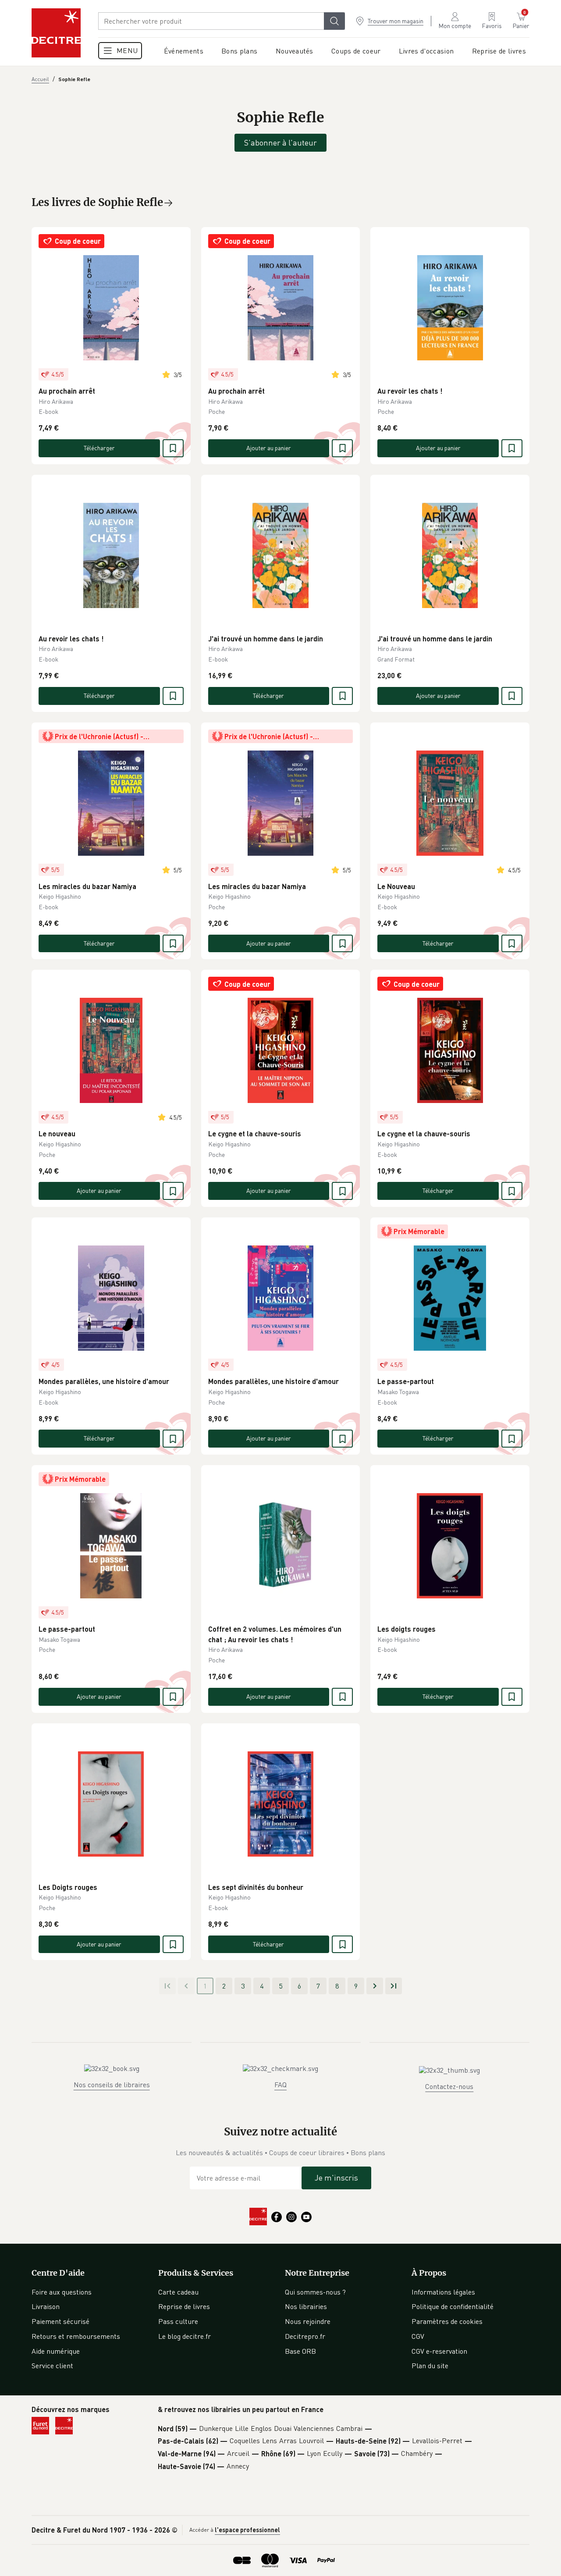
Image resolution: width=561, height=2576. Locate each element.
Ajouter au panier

__________________________________________________

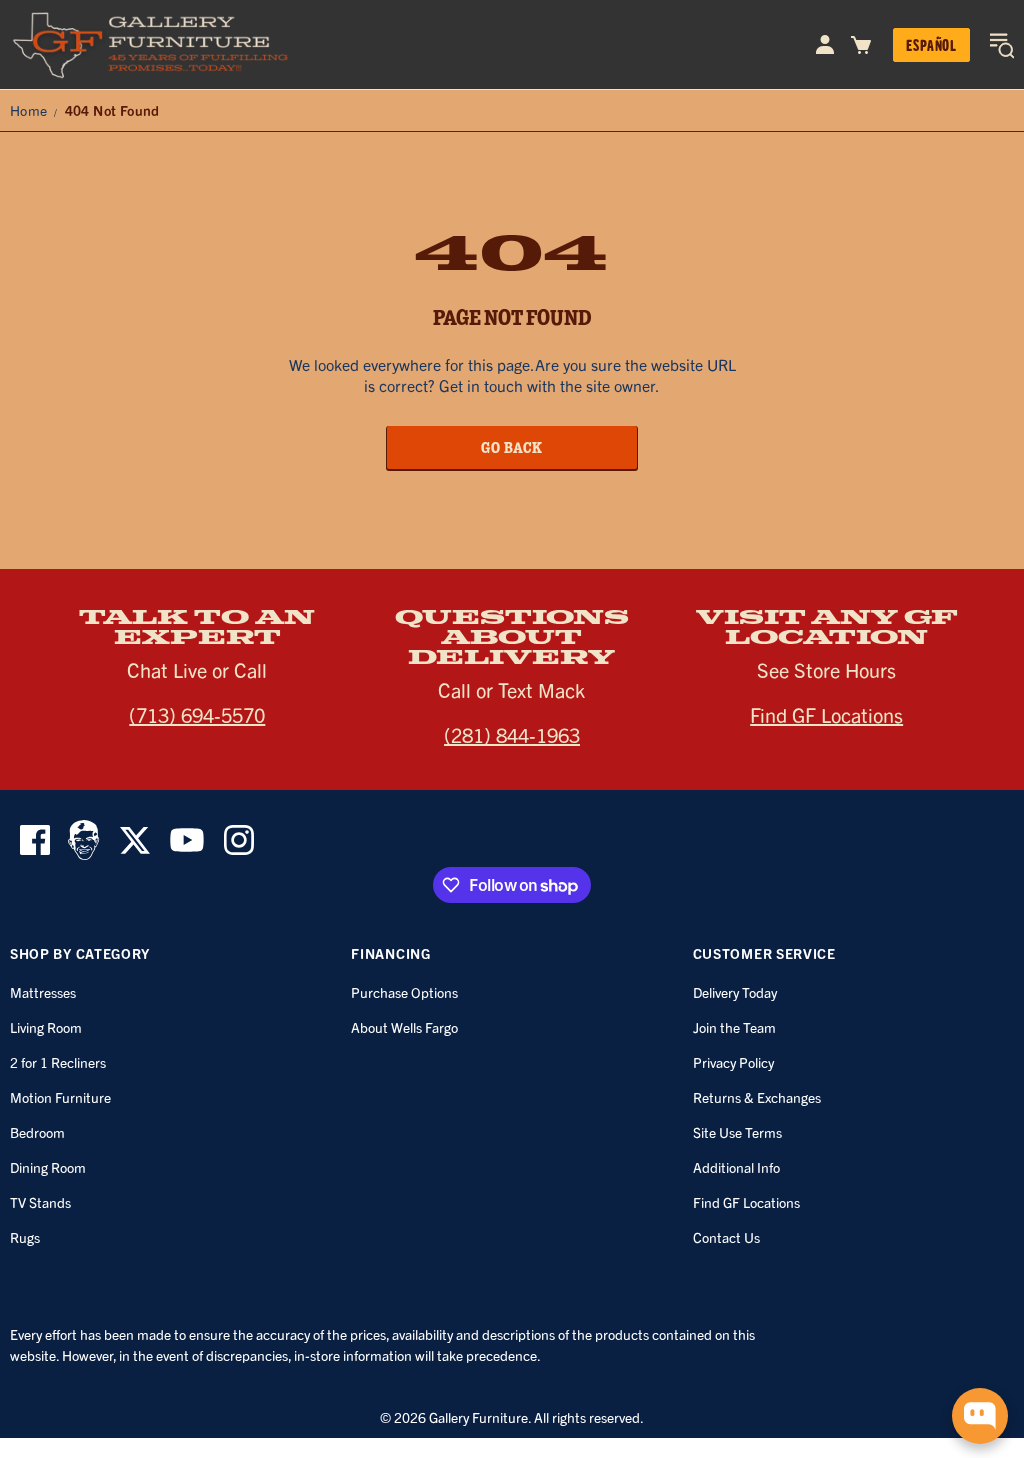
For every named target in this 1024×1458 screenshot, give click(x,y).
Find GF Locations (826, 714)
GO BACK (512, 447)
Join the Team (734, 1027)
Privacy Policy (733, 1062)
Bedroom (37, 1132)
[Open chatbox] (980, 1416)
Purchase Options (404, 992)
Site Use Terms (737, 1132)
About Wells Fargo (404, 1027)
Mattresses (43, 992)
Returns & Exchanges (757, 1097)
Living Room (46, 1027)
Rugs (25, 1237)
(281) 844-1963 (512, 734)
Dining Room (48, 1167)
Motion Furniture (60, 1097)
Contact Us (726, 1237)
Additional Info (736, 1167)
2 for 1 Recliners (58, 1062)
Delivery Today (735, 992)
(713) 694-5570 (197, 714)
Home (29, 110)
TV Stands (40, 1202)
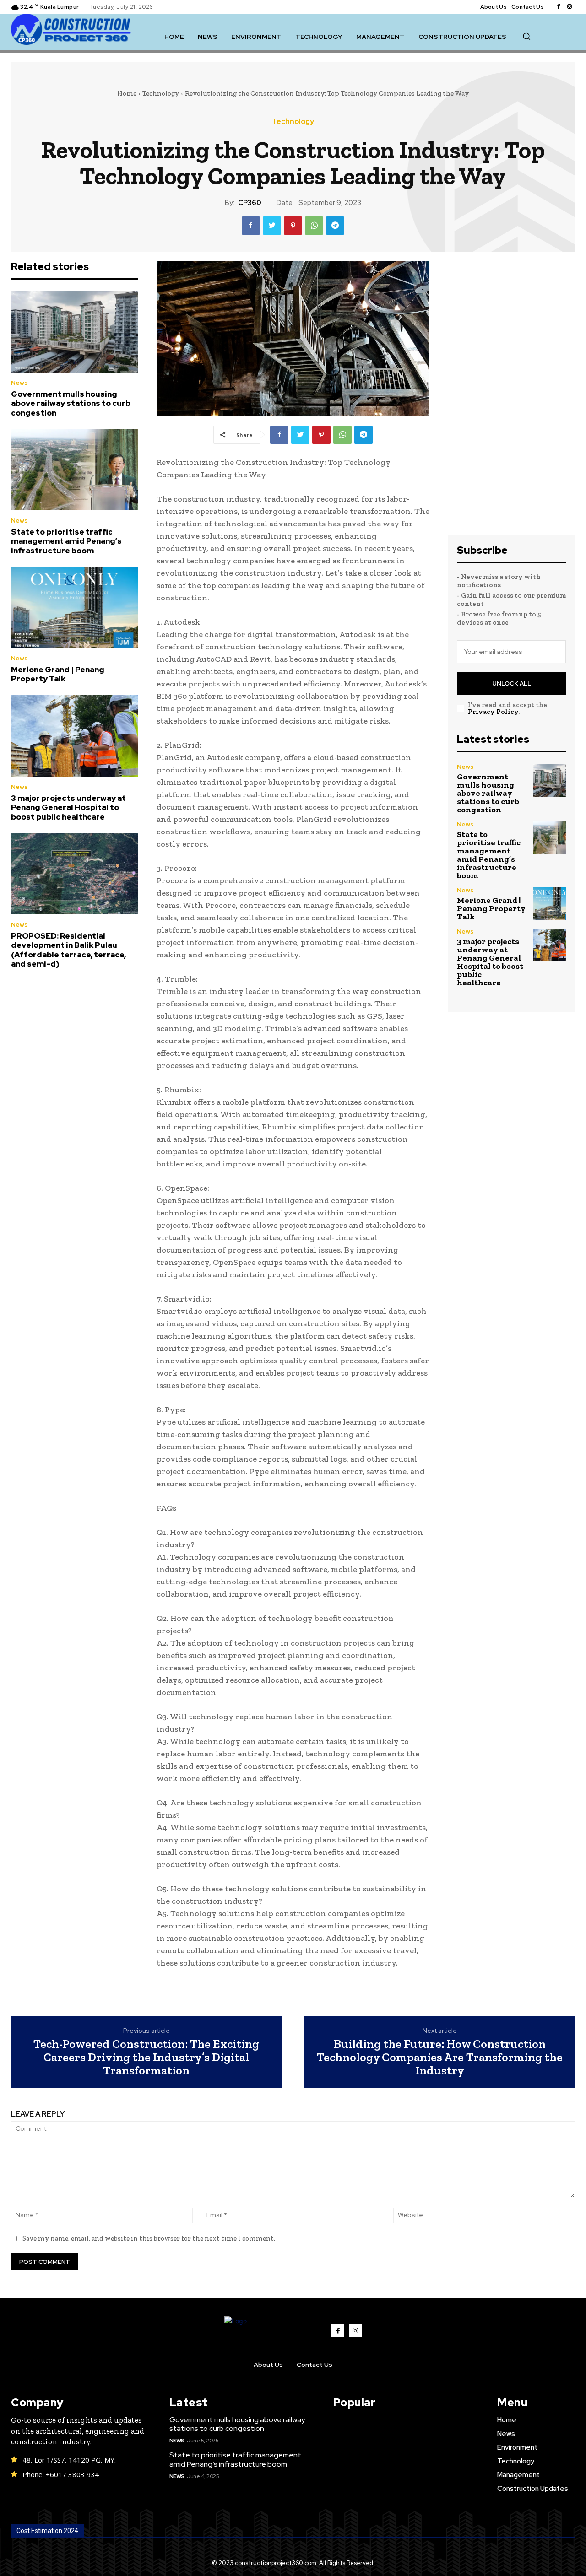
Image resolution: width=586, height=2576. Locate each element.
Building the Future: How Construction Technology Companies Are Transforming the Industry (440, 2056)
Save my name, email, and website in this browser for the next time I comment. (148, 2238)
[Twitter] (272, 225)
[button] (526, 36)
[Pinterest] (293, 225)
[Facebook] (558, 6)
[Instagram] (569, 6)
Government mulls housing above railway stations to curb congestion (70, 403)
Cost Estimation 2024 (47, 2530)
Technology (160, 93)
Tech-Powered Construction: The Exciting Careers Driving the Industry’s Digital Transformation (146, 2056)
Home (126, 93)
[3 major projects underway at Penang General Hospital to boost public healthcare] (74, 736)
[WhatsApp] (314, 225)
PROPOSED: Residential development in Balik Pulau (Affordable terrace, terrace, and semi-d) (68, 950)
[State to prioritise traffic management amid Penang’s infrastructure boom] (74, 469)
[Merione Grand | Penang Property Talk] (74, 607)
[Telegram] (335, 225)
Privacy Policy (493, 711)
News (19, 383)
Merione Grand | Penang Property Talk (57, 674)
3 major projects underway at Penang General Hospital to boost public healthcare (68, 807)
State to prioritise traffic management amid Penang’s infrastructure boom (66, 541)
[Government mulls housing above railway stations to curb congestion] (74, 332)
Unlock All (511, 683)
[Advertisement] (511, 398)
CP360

__________________________________________________

Action item
Go through the material and copy out every line with "congestion" in it.

Written response
Government mulls housing above railway stations to curb congestion (70, 403)
[Government mulls housing above railway stations to curb congestion] (74, 332)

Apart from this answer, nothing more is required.